> **Work request**: Every line of the listing below from the one with "Screen dimensions: 827x381" up to and including the one with "Task: Click the" should be retyped exactly, and nothing else; pictures are not part of the copy.
————————
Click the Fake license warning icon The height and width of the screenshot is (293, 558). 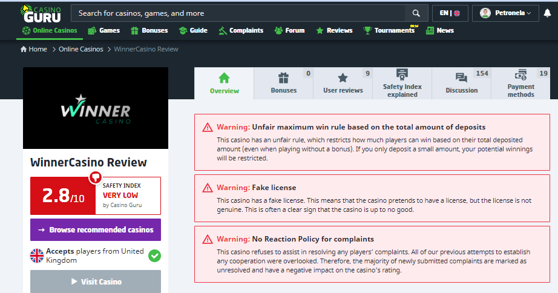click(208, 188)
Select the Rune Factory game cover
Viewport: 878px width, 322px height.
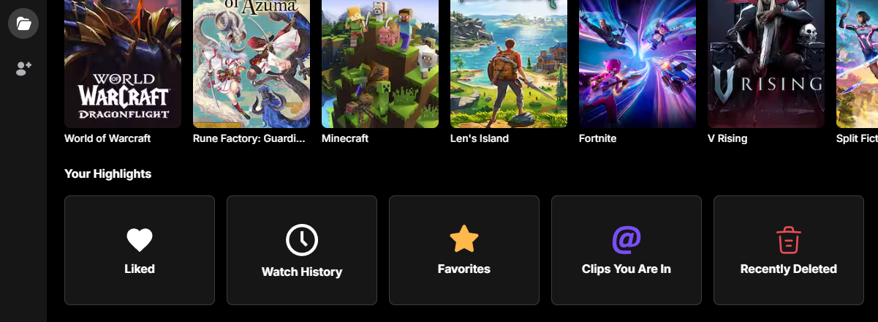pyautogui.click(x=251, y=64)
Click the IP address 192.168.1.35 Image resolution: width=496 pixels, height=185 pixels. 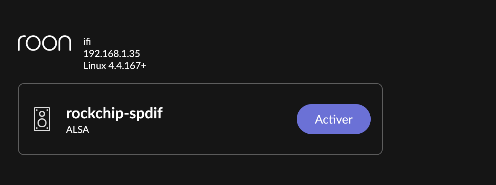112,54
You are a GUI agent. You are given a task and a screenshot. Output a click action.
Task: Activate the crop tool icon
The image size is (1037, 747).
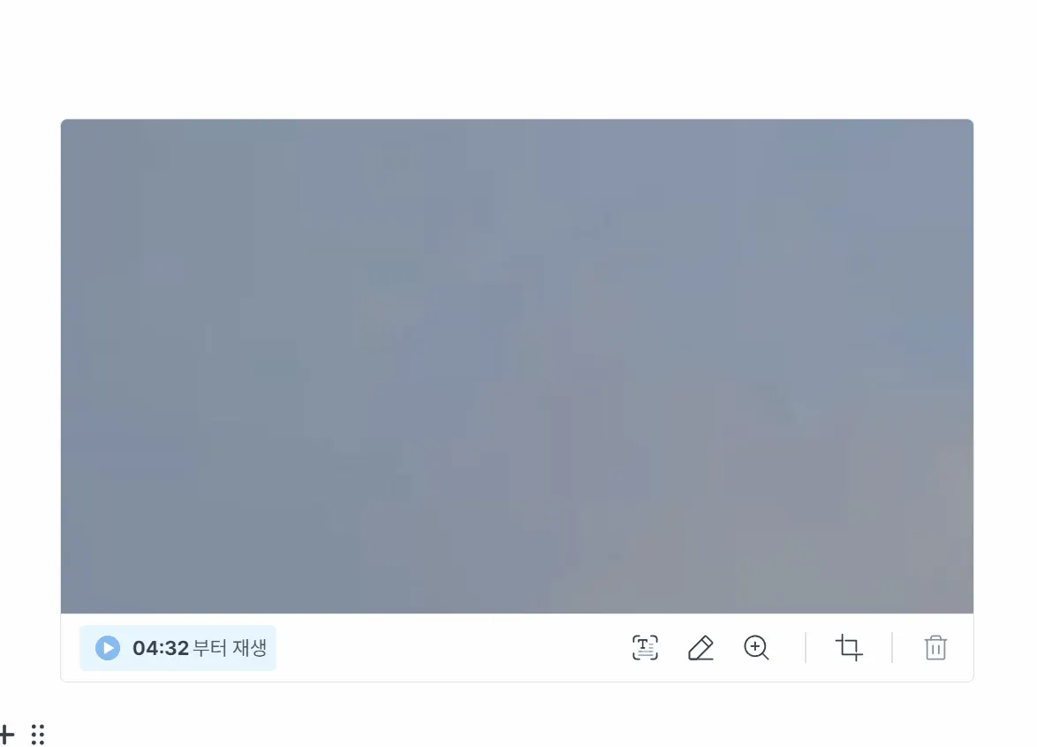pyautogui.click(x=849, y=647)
————————
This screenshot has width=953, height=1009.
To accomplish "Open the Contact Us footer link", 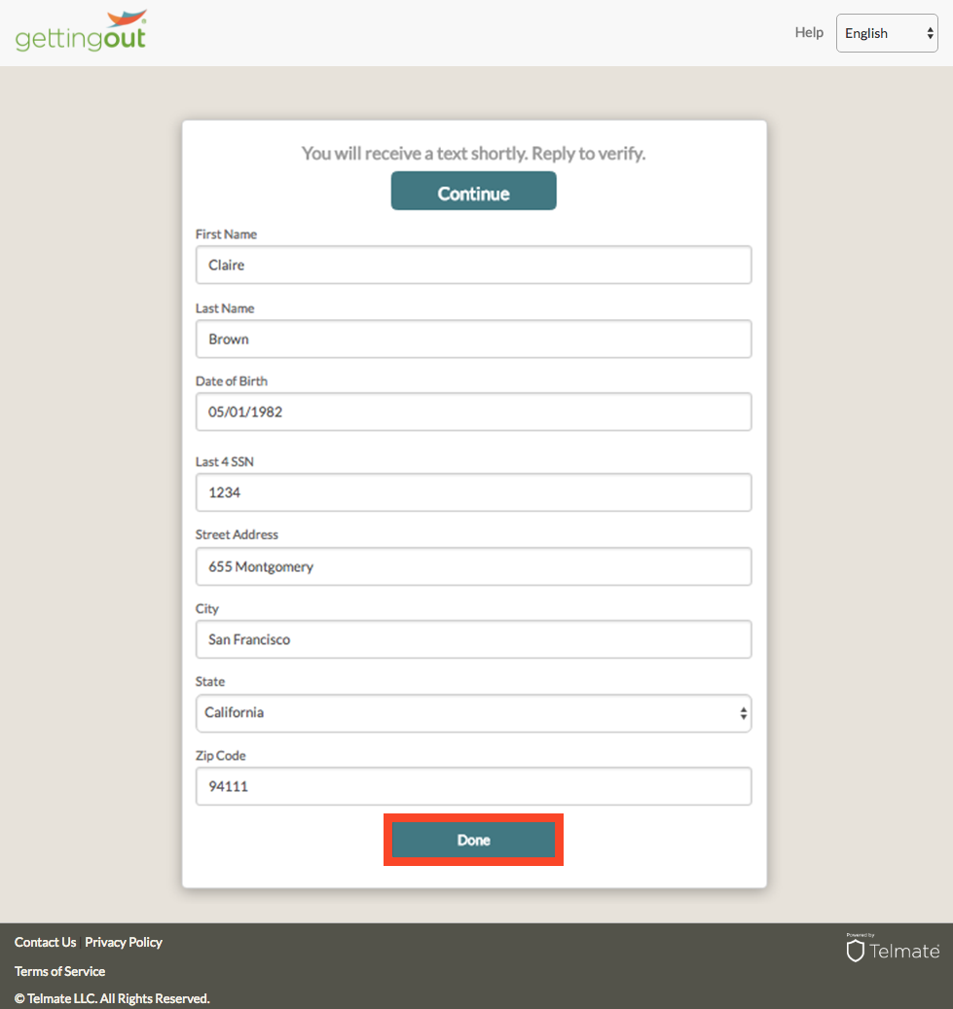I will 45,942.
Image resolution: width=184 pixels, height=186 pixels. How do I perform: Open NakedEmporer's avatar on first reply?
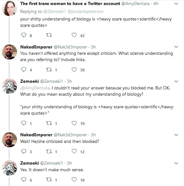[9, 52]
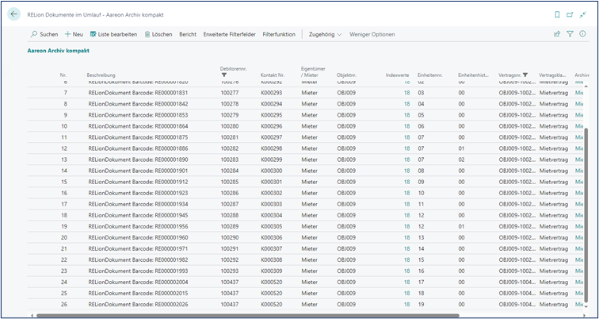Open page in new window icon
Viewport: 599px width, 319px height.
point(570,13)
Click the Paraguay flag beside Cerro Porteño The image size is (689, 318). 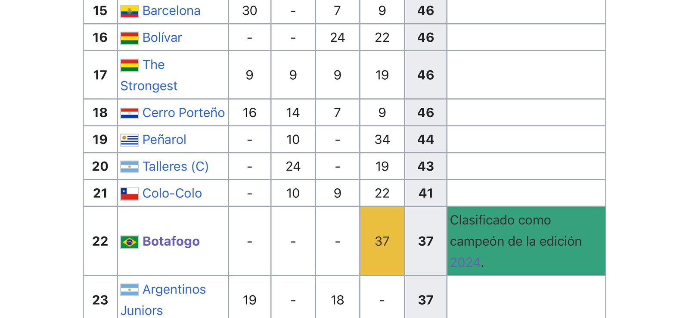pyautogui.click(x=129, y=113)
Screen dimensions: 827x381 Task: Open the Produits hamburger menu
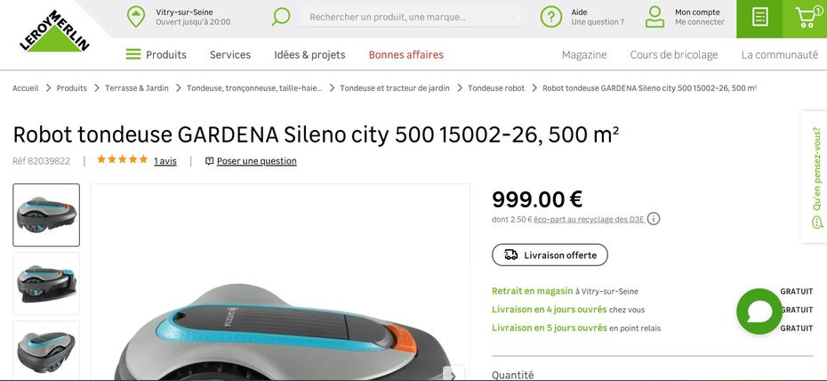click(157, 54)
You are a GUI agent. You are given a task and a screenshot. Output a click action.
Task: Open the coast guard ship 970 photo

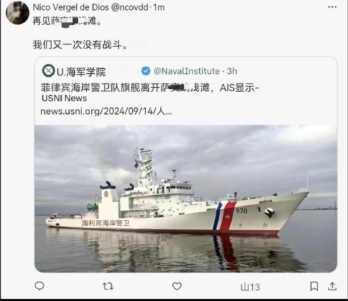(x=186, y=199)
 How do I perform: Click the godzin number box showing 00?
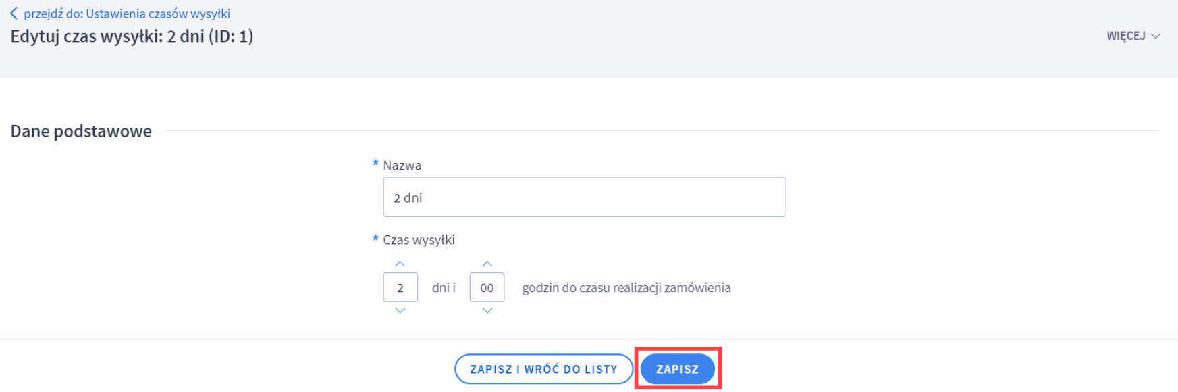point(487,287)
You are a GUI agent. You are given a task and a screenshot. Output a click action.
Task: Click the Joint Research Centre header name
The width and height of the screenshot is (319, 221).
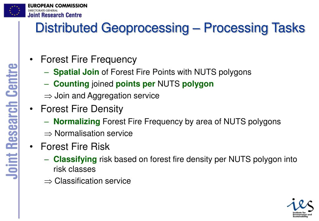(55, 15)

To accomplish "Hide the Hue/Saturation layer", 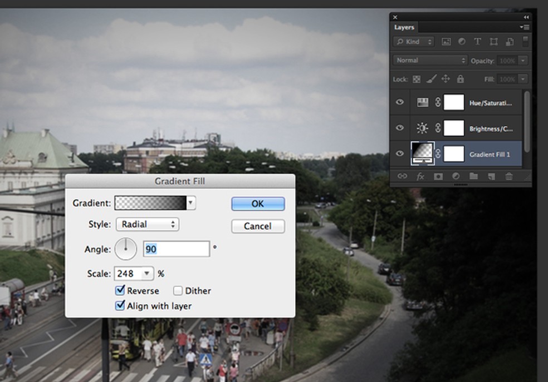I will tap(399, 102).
————————
> **Exercise solution**:
Screen dimensions: 827x381 Task: Open the Produits hamburger menu
click(157, 54)
You are a GUI agent. You are given a task and a screenshot. Output a click action.
Task: Open the coast guard ship 970 photo

(x=186, y=199)
 How do I perform: Click the godzin number box showing 00?
point(487,287)
You are a GUI agent. You are given a task and a screenshot. Output a click action.
Task: Click the Joint Research Centre header name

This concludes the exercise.